- **BLOC DE TEXTE**:
● ● ● ● ● ● ●
Antoine Arjakovsky est un historien orthodoxe, co-directeur du « Département de recherche Société, Liberté, Paix » du collège des Bernardins, à Paris, et dont les débuts ont été marqués par la visite de Benoît XVI en 2008.

Pour sa part, Andrea Riccardi, co-fondateur de Sant’Egidio, a accepté de présider en 2012-2014 la Chaire des Bernardins.

La première partie de ce récit a été publiée dans notre édition du 18 septembre 2012.

Retour de Sarajevo (suite et fin)

Mais venons-en à la seconde partie de ma question. Pourquoi cet esprit de Sant Egidio est-il encore si méconnu par le monde politique au-delà du Tibre ? Il faut certes rappeler le degré de reconnaissance important de Sant Egidio au Vatican et en Italie, mais aussi l’hommage appuyé à Sarajevo de Herman van Rompuy à Andrea Riccardi. Il faut signaler le travail extraordinaire réalisé en France, en particulier à Paris autour de la paroisse Notre Dame des Blancs Manteaux, par Sant Egidio grâce à l’engagement quotidien de centaines de bénévoles sous la responsabilité de Valérie Régnier. Il existe également dans plusieurs villes de France un réseau d’universitaires, de journalistes et de diplomates qui soutiennent activement depuis de nombreuses années Andrea Riccardi tels que Emile Poulat, Jean-Dominique Durand ou Pierre Morel. Et pourtant la culture française contemporaine partage un certain scepticisme à l’égard des mouvements tels que celui de Sant Egidio. Les questions posées à Andrea Riccardi par un journaliste français à Sarajevo sont assez significative de cet état d’esprit : « comment vivre ensemble après les tragédies du Rwanda ? » ; les bonnes intentions pacifiques ne masquent-elles pas sur le terrain « de réelles discriminations entre les religions ? » ; « ne peut-on pas s’interroger sur l’utilité de la présence de ces têtes d’affiche ? ».

Les réponses d’Andrea Riccardi témoignent de ce réalisme spirituel si difficile à atteindre par le monde sécularisé contemporain. Convaincu que ces questions du journaliste français sont partagées par le plus grand nombre, le ministre italien a voulu y répondre lors de son allocution inaugurale à Sarajevo. Oui, dit-il en substance, il n’est pas facile de vivre ensemble quand on est différent. Mais il s’agit de bien comprendre la source de notre unité fondamentale et la richesse de notre différence radicale. Et il faut se souvenir que l’histoire, à Sarajevo comme ailleurs, a montré que vivre ensemble dans la différence était possible. L’important selon Riccardi est que les religions, sources de cohésion les plus puissantes de l’humanité, ne se laissent pas instrumentaliser par les forces de division que sont la peur, la haine ou la jalousie. Les différences ne doivent pas être sacralisées. Les religions témoignent au contraire selon le fondateur de Sant Egidio que « seule la paix est sainte », non les identités, non les différences. « L’avenir, prévient Riccardi, va nous rendre plus proches les uns des autres géographiquement. Nous devons nous préparer à être plus proches spirituellement. Car nous sommes si différents et en même temps si semblables. Si nous réalisons cela, notre futur sera de vivre ensemble dans la paix»[1].
● ● ● ● ● ● ●
- **ENTRÉES DE DONNÉES**:
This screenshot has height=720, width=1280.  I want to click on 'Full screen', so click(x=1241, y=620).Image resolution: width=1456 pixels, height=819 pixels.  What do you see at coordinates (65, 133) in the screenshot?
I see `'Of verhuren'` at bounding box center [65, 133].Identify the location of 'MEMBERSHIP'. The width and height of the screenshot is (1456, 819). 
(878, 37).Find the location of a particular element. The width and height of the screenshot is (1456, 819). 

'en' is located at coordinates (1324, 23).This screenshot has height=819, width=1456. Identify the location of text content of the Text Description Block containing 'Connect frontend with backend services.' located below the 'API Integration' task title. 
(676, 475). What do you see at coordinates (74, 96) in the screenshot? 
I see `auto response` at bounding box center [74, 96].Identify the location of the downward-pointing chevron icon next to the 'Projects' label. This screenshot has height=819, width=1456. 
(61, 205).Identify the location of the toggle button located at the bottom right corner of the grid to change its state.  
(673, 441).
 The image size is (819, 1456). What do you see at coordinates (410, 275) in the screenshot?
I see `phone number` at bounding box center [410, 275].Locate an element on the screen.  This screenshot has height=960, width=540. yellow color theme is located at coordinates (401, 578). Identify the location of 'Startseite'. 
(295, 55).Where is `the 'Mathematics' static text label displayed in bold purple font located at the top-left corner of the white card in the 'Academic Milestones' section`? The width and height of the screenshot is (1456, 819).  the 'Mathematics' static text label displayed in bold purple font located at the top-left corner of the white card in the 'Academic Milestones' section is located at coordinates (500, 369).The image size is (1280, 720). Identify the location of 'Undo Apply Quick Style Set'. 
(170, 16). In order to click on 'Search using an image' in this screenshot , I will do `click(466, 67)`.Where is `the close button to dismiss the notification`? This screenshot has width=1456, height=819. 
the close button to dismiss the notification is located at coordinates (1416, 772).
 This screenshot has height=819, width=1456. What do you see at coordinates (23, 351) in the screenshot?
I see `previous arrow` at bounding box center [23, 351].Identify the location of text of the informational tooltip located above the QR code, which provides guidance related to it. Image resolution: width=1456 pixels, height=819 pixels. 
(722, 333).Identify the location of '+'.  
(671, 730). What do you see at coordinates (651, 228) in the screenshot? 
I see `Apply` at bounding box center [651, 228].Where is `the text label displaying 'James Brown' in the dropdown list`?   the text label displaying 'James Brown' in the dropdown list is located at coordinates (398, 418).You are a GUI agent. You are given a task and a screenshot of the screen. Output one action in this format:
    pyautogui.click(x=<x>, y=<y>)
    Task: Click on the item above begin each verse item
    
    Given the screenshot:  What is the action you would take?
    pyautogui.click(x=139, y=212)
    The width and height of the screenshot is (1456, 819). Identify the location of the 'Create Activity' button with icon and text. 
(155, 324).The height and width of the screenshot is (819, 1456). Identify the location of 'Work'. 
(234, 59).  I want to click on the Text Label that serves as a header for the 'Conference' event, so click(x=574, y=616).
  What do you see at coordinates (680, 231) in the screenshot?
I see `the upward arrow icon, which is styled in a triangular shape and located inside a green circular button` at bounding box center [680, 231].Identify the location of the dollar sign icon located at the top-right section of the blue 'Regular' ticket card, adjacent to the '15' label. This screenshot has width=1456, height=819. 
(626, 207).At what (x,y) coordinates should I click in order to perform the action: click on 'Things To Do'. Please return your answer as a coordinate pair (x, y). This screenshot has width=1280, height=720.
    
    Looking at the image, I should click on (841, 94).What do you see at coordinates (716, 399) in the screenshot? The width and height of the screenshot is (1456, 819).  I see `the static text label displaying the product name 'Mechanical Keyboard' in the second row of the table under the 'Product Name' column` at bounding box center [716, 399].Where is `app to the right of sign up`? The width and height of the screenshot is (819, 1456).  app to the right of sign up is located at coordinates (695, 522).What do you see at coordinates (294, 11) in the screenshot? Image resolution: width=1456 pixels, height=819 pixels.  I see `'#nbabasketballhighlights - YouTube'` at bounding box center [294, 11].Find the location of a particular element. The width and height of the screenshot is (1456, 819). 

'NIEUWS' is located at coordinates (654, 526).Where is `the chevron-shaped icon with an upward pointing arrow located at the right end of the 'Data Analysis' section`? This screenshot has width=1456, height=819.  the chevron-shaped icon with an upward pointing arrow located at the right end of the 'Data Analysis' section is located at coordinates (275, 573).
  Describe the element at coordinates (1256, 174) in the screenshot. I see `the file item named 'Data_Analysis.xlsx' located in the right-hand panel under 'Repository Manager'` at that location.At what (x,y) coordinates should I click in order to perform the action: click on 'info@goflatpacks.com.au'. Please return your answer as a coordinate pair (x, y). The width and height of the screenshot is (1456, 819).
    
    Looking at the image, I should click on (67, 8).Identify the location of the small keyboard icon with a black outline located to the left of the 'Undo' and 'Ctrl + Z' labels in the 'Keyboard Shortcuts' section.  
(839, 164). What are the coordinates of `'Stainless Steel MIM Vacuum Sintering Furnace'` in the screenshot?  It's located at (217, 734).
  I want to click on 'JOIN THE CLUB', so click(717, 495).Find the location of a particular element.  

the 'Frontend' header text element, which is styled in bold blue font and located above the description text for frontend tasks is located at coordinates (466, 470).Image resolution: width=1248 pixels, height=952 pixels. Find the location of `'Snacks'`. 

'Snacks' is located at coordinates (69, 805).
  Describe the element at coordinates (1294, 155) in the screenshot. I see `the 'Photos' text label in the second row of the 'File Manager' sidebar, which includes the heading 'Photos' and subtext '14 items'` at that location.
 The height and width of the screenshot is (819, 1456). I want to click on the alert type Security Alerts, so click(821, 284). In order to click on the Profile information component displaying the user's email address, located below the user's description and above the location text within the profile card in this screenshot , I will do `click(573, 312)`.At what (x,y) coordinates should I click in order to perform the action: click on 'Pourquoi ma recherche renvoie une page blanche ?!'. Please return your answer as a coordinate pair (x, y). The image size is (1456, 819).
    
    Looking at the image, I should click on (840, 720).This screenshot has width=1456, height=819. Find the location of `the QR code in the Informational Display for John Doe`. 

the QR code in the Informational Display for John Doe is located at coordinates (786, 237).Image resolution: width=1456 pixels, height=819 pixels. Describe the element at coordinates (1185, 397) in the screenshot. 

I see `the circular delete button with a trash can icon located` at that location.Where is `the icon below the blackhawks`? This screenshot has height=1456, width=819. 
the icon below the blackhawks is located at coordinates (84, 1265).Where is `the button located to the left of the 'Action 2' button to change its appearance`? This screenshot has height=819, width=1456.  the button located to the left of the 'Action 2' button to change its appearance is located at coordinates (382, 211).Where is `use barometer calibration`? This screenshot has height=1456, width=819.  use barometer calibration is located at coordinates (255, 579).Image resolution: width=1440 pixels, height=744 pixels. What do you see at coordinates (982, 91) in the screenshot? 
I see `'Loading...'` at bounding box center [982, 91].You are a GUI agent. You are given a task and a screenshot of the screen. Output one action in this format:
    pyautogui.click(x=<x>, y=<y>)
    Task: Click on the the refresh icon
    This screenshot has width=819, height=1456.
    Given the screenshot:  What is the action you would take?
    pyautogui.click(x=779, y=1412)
● ● ● ● ● ● ●
- **CONSIGNE**:
Répondez à ces trois questions à partir du texte sur Sant’Egidio, en numérotant vos réponses comme les questions :
1. Quelle fonction Andrea Riccardi a-t-il acceptée pour 2012-2014 ?
2. Sous la responsabilité de qui les bénévoles de Sant Egidio travaillent-ils à Paris ?
3. D’après le fondateur de Sant Egidio, de quoi les religions témoignent-elles qu’il est seul saint ?

- **RÉPONSE**:
1. Présider la Chaire des Bernardins.
2. Sous la responsabilité de Valérie Régnier.
3. De la paix : « seule la paix est sainte ».